This Cliff

I’m standing at the edge of a precipice, waiting for my daughter to give me a push.

I’m not afraid. 

I was, but no more. I may fall a long way, but I won’t be alone and I don’t anticipate hitting the ground in a life-mangling splatter. Maybe I’ll learn to fly on the way down. Maybe I’ll bounce like a red rubber ball. Or maybe I will hit the ground hard, and it will hurt.

But then I will either get back up, or I will be dead.

Either one of those is acceptable to me. Lying there forever isn’t.

I was going to say I’ve done this once before, but then I realized, no, I’ve done this many times. It’s just that usually the cliff is quite a lot smaller, and often if I really wanted to I could climb back up it. But this cliff is so high that the world at the bottom of it is blurry and indistinct, like I’ve forgotten to put on my glasses. I can’t fully see what waits for me there.

And so far in my life, there has only been one other cliff that was this high. The one I jumped off when I decided to marry one particular man and move a thousand miles from my home to build a life with him. 

In some ways that was remarkably similar to this: I wanted it even though I expected it to be hard; I had about 9 months to prepare; I was inviting another person to impact my life forever and promising to love them through it, without any guarantee of who that person would become. 

In other ways, this is different: I chose the day and the hour when I jumped off that cliff; I chose the person I jumped with; my responsibility in that relationship is vastly different; I didn’t try to take a whole lot of my former life with me when I jumped that time.

Both times, I knew my life was changing, massively and forever, but I didn’t know what it was changing into, not really. 

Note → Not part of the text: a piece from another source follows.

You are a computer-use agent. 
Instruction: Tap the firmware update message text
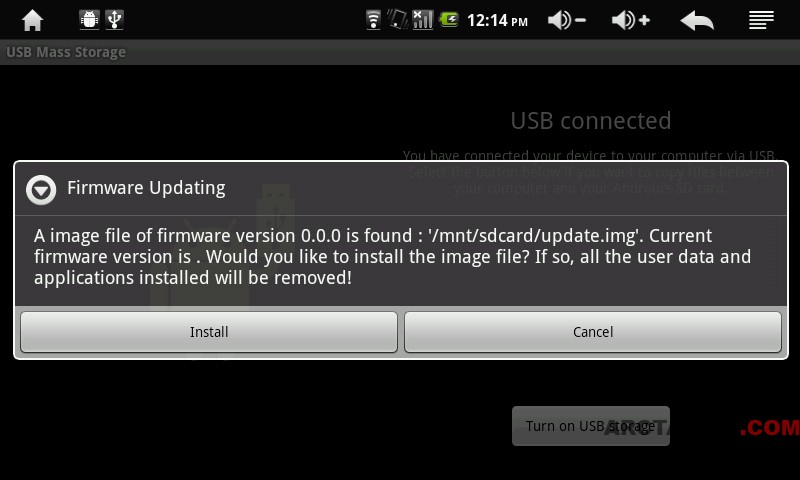tap(392, 257)
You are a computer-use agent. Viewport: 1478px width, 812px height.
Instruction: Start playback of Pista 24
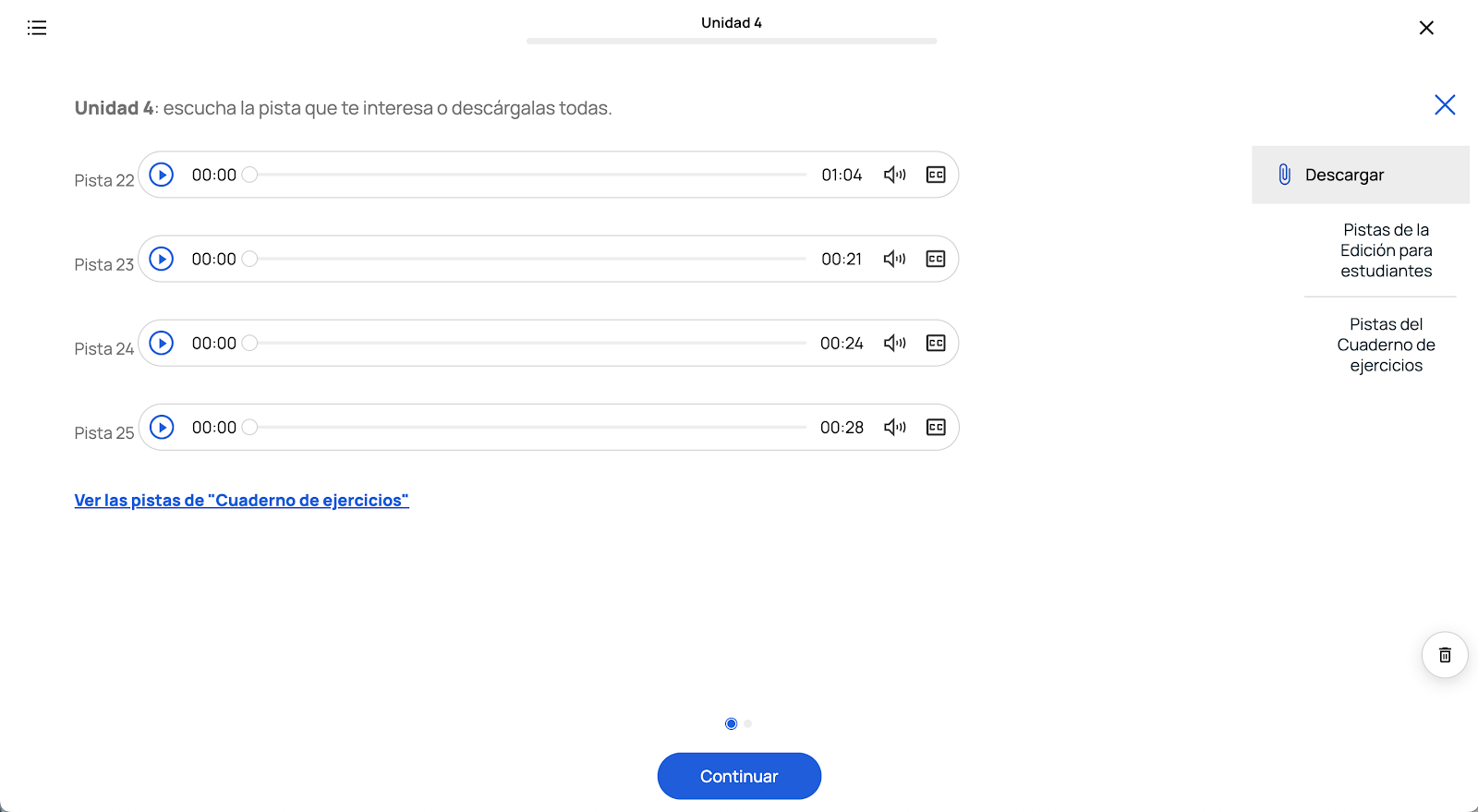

A lot of that is up to me, and that’s comforting. But not all of it. This is what happens when you decide to invite other people into the most sacred circles of your life and promise to care for them. You give up some freedom, some independence. You take up some more responsibility.

But I think a life that is all freedom with no responsibility is a life that is meaningless.

And anyway, if it was entirely up to me, I could predict everything and where’s the fun in that? I’ve been waiting for months, and I’m so curious. Who will she be, and who will I be, and who will we be? What will it be like?

If I could have one request given me as I dive off this cliff, it would be that motherhood will surprise me in the same way that marriage surprised me. 

By being more filled with wonder than I can yet imagine.